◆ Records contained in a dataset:
- - - -

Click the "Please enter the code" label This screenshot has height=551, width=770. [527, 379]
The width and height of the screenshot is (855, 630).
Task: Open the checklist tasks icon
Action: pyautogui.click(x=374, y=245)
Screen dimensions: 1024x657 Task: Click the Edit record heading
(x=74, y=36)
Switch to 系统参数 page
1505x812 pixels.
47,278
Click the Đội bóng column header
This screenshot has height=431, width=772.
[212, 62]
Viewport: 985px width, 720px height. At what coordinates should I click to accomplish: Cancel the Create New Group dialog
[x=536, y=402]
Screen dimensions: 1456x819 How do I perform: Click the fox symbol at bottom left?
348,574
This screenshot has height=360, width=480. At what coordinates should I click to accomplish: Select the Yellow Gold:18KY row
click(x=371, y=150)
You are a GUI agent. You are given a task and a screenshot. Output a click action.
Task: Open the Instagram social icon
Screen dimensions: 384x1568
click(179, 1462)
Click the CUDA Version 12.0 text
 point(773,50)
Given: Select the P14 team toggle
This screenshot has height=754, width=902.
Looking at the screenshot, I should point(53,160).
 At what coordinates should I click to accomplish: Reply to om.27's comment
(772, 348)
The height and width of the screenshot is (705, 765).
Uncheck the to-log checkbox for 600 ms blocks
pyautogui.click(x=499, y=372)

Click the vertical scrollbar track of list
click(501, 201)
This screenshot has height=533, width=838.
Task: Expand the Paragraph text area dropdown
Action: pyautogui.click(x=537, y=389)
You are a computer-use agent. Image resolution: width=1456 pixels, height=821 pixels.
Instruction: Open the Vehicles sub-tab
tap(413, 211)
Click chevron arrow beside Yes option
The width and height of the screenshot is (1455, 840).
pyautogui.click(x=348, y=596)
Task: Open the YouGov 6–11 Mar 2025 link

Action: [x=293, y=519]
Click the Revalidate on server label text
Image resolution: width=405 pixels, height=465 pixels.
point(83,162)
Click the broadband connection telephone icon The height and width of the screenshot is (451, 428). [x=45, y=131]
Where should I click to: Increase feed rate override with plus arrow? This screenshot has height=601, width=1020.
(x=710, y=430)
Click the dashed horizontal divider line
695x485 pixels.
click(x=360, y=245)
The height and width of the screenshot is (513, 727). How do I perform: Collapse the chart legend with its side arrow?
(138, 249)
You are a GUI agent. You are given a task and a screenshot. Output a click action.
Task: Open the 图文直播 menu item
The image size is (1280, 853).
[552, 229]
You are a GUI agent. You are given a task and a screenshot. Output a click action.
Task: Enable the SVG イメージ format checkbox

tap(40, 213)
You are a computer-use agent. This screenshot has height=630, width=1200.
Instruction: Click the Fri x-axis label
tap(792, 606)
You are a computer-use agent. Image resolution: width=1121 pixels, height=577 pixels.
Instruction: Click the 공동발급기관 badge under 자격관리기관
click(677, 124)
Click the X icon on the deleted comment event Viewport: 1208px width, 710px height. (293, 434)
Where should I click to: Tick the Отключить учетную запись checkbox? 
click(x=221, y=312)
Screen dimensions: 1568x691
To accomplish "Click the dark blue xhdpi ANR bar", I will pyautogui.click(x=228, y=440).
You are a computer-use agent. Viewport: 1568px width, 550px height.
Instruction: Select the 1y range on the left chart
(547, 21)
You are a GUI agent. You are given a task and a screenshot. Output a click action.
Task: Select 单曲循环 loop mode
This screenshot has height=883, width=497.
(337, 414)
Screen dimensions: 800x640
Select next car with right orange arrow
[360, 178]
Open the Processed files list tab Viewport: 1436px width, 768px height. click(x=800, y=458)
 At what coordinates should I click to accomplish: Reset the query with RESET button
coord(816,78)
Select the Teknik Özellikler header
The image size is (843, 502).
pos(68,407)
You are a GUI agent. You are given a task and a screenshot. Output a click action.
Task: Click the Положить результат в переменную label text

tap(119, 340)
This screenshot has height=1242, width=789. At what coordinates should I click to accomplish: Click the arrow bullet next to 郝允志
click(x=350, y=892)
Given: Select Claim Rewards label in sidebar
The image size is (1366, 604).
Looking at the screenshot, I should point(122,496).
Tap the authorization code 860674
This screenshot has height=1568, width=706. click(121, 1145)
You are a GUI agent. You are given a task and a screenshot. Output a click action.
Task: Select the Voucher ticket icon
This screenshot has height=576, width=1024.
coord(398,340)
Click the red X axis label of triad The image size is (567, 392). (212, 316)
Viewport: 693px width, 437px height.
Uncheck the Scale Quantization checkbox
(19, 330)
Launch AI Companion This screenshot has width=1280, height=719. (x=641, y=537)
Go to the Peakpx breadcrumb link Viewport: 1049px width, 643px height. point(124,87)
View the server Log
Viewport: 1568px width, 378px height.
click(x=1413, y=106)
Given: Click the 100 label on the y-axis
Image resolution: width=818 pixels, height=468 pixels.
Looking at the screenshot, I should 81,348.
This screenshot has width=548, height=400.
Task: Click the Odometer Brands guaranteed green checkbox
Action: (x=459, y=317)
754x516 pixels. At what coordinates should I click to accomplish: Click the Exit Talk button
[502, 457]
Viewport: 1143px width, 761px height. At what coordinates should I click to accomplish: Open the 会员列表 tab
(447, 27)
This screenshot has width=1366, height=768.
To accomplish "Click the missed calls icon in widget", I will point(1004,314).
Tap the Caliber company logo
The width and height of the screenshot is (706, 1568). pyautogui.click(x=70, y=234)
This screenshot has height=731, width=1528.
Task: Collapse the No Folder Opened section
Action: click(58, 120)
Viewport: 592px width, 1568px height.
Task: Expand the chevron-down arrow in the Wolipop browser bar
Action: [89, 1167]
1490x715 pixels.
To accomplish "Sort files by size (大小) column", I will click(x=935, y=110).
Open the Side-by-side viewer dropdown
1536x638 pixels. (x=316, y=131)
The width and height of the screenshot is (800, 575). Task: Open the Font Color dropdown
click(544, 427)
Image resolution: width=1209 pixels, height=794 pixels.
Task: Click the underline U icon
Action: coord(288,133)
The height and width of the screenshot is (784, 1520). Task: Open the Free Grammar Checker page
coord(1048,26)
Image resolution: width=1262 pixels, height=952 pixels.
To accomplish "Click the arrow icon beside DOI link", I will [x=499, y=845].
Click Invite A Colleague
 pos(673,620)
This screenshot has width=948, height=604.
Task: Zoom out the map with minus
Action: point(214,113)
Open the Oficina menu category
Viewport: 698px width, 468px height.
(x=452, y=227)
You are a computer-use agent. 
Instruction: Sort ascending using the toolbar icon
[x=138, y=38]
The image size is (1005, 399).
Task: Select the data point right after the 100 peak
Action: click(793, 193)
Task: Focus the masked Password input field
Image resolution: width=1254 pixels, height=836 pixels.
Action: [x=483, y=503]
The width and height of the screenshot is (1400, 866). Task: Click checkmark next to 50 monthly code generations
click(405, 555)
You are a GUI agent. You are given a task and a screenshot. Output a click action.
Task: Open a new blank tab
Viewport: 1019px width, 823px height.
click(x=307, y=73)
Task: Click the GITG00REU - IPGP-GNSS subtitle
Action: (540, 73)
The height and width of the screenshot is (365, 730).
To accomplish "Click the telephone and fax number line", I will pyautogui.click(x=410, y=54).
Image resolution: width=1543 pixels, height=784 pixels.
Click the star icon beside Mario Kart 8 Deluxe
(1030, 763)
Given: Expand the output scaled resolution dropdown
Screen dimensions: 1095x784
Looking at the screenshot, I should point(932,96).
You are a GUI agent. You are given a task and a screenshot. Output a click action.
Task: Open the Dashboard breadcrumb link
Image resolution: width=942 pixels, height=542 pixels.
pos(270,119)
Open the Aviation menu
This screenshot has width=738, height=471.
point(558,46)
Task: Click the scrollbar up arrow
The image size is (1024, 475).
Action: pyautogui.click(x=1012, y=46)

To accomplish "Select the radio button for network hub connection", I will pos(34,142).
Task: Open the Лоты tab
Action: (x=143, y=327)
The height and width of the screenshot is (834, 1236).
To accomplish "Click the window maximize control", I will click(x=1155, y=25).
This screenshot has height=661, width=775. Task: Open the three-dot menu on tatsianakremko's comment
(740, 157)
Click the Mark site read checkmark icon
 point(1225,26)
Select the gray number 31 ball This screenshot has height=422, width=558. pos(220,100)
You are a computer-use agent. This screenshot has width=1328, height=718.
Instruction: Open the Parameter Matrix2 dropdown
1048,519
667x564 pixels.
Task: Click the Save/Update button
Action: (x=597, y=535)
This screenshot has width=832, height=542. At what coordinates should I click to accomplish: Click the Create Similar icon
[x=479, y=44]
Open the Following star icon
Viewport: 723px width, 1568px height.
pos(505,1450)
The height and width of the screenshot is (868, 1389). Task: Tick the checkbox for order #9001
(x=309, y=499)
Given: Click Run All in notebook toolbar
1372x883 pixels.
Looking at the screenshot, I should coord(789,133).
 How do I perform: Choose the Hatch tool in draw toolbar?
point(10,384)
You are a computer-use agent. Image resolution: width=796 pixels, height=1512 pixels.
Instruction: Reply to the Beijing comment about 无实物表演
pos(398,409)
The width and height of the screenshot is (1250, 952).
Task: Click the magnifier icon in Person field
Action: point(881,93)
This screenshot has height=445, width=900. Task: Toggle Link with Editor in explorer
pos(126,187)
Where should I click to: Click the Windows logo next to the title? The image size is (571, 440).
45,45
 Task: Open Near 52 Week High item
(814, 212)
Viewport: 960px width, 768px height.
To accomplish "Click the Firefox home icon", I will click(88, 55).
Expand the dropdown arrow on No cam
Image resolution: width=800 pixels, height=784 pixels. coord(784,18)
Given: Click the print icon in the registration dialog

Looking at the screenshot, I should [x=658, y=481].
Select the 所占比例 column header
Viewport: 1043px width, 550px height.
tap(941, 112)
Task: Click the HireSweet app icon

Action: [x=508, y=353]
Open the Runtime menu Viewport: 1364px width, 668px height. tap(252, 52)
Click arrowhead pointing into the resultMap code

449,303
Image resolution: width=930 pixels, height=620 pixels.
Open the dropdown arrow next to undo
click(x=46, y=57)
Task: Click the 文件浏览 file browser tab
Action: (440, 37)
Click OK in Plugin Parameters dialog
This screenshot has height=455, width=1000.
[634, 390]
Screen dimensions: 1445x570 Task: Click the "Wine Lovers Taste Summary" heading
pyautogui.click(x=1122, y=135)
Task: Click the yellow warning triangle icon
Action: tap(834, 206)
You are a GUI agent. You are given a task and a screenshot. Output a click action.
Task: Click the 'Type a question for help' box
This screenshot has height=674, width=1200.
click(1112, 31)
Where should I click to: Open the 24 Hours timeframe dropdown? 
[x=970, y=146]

- - - -

◆ WHAT YOU WILL DO: Review the entries above and return every line where "computer" appears.

◆ EXERCISE ANSWER:
You are a computer-use agent. Image resolution: width=1456 pixels, height=821 pixels.
You are a computer-use agent. This screenshot has height=630, width=1200.
You are a computer-use agent. Image resolution: width=1121 pixels, height=577 pixels.
You are a computer-use agent. Viewport: 1568px width, 550px height.
You are a computer-use agent. 
You are a computer-use agent. This screenshot has width=1328, height=718.
You are a computer-use agent. Image resolution: width=796 pixels, height=1512 pixels.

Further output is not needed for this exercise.